– У меня тоже порой возникает вопрос, кто они. Те выродки, кто сорят деньгами в румсалонах[15]
, где куча народу и где в открытую вытворяют такие вещи, которые не пристало делать человеку, ведь он не животное, чтобы спариваться невесть где… Те, кто без стыда, нагло залезают руками под короткие юбки молоденьких девчонок и лапают их там до остервенения… А на следующее утро эти мрази своими профессорскими ртами, все еще хранящими запах лона продажных девок, вещают о том, что такое священная наука, и о несправедливом разрыве между бедными и богатыми нашего общества, и т. д. и т. п. …Когда в университете я встречаю этих сумасшедших тварей… Ведь это правда, что они толпами собираются в злачных местах, раздевают донага бедных несчастных девочек, которые вынуждены продаваться за деньги, заставляют их залезать на столы и изощряться, с помощью гениталий нарезая бананы и откупоривая бутылки. А сами любуются… Я хоть лично с этим и не сталкивалась, но в Париже французские друзья спрашивали, правда ли, что какие-то ублюдки то ли из ЦРУ, то ли сотрудники национальной обороны задержали в Корее участников демократического движения и подвергали их избиениям и издевательствам, связывали их по рукам и ногам, раздевали донага, заставляли проделывать унизительные вещи и даже подвергали сексуальным пыткам студенток чуть постарше меня. После таких вопросов я готова была провалиться сквозь землю… Тогда я тоже размышляла: эти твари – люди они или звери?.. Ну а убийцы? Конечно, нелюди. Чего там еще думать… Звери, да и только… А теперь ответь мне, пожалуйста. Какая категория нелюдей, которых я только что перечислила, имеет большую вероятность эволюционировать в человека?Как и все пьяные, я, кажется, не очень-то следила за выражением лица брата. Он вел машину молча. Я продолжила:
– Тогда я тебе подскажу. Одни как минимум признают, что они совершили преступление, и неважно, какие обстоятельства привели их к этому… А другие не только не признают, что совершают предосудительные действия, так они еще и всегда будут считать себя нормальными личностями. Первые всю жизнь расплачиваются за проступки, а вторые продолжают заниматься аморальными делами. И при этом причисляют себя к очень даже неплохим ребятам… Так какие же из них безгрешны?
– Ты нисколько не меняешься! Тебе сейчас вообще сколько лет? – воскликнул брат.
– Пятнадцать. – Я расхохоталась.
Он взглянул на меня с тем же прискорбным выражением, что и полицейские в участке, – до чего же непутевая, – и закурил. Я выхватила у него сигарету и затянулась. Он вздохнул и ничего не сказал.

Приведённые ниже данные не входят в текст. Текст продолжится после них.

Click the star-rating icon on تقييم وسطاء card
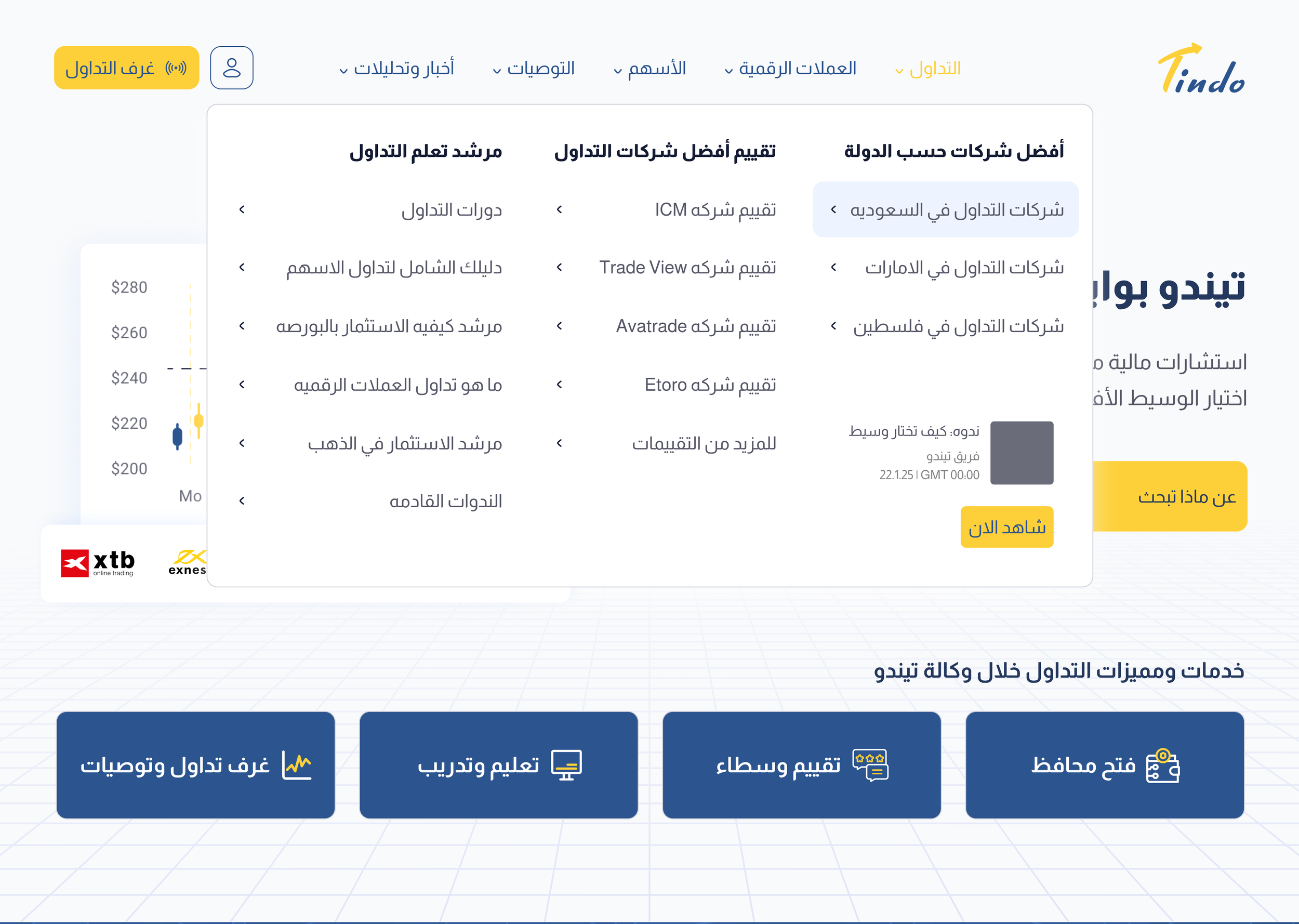 click(872, 765)
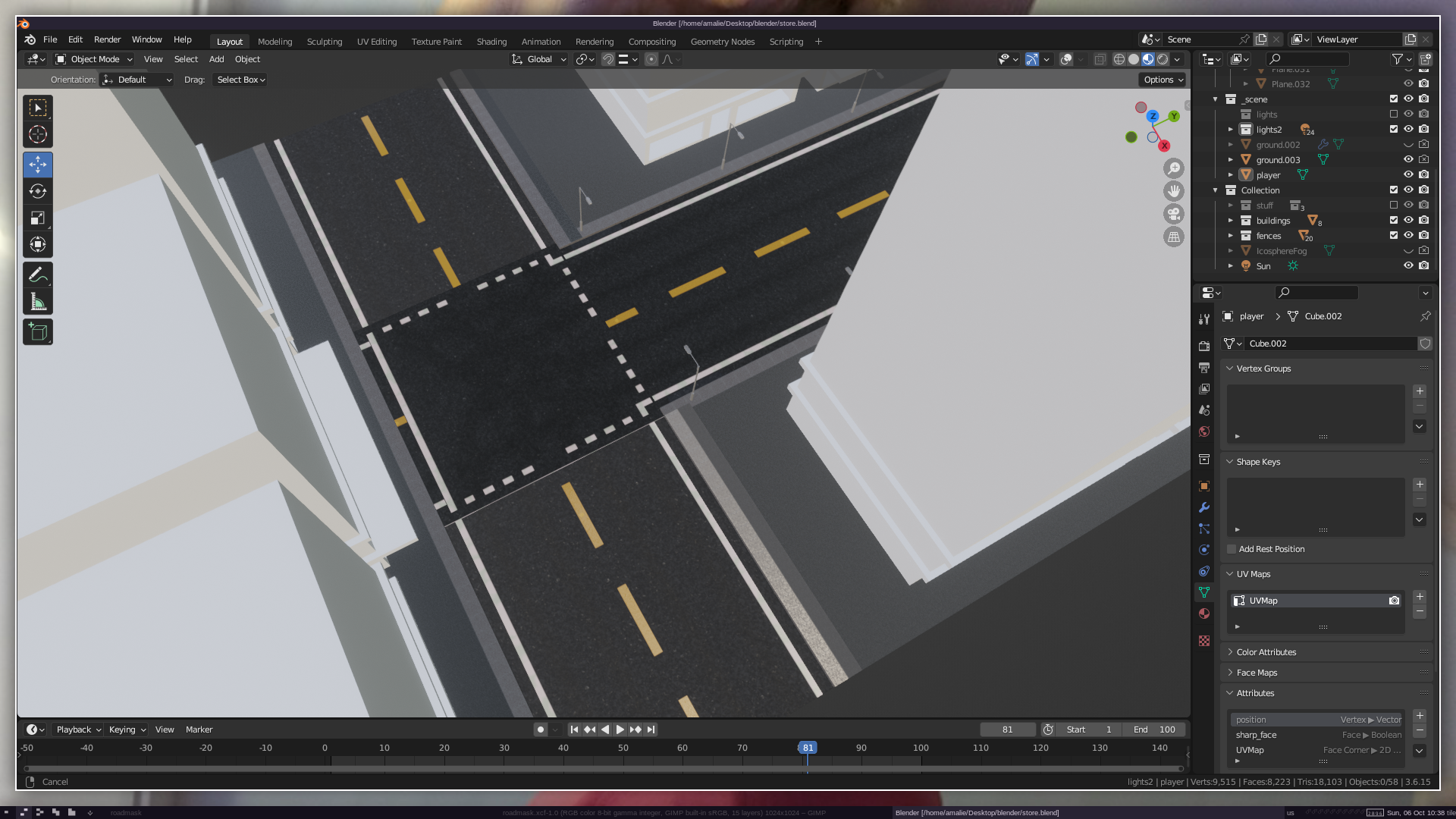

– На то, что мне пришлось пережить пятнадцать лет назад, когда я по просьбе матери пошла к дяде в дом на Лунный Новый год, не обратил внимания никто из родных. Ты знаешь, почему я стала такой? Ты хоть знаешь, почему я докатилась до того, что три раза то лекарства глотала, то вены себе резала?! Я не могу понять и простить, что все вы – и мать, и вы, братья, и даже отец! – сделали вид, что ничего не произошло. Так же, как сегодня?! Стоило появиться старшему братцу, уважаемому прокурору, как на происшествие, из-за которого, естественно, должны были завести дело, просто закрыли глаза! Я думала, я умру! Нет, лучше было бы, если бы я умерла… Потому что все молчали, будто ничего не случилось. Мне понадобилось немного времени, чтобы понять, почему все так себя ведут. Ведь дядя был подающим надежды парламентарием от правящей партии, и, если бы не дядя, бизнес нашего семейства не развивался бы. Если бы он не делал поблажки, то и отец не смог бы идти на разные ухищрения: устраивать левые сделки, уклоняться от уплаты налогов, незаконно участвовать в торгах, злоупотреблять доверием и т. д.!
– Прекрати сейчас же!
Было заметно, что он долго пытался сдержаться. Он выхватил у меня изо рта сигарету и грубо потушил ее в пепельницу. Однако я была бы не Мун Юджон, если бы пошла на попятный.
– Тогда мне было всего каких-то пятнадцать лет… Теперь тебе понятно, почему я тогда хотела умереть и почему продолжаю сейчас? Тогда наша семья: мать, отец, мои братья, – вы были важнее, чем я… Ты вообще можешь себе представить, как мои родные поступили со мной?! Как сделали настолько несчастнее, что смерть показалась избавлением… И теперь ты говоришь, что
Брат вдруг резко развернулся. Я сильно качнулась и не смогла продолжить.
– Так никуда не годится, оставишь тебя сегодня одну – беды не миновать… – по-моему, пробормотал он.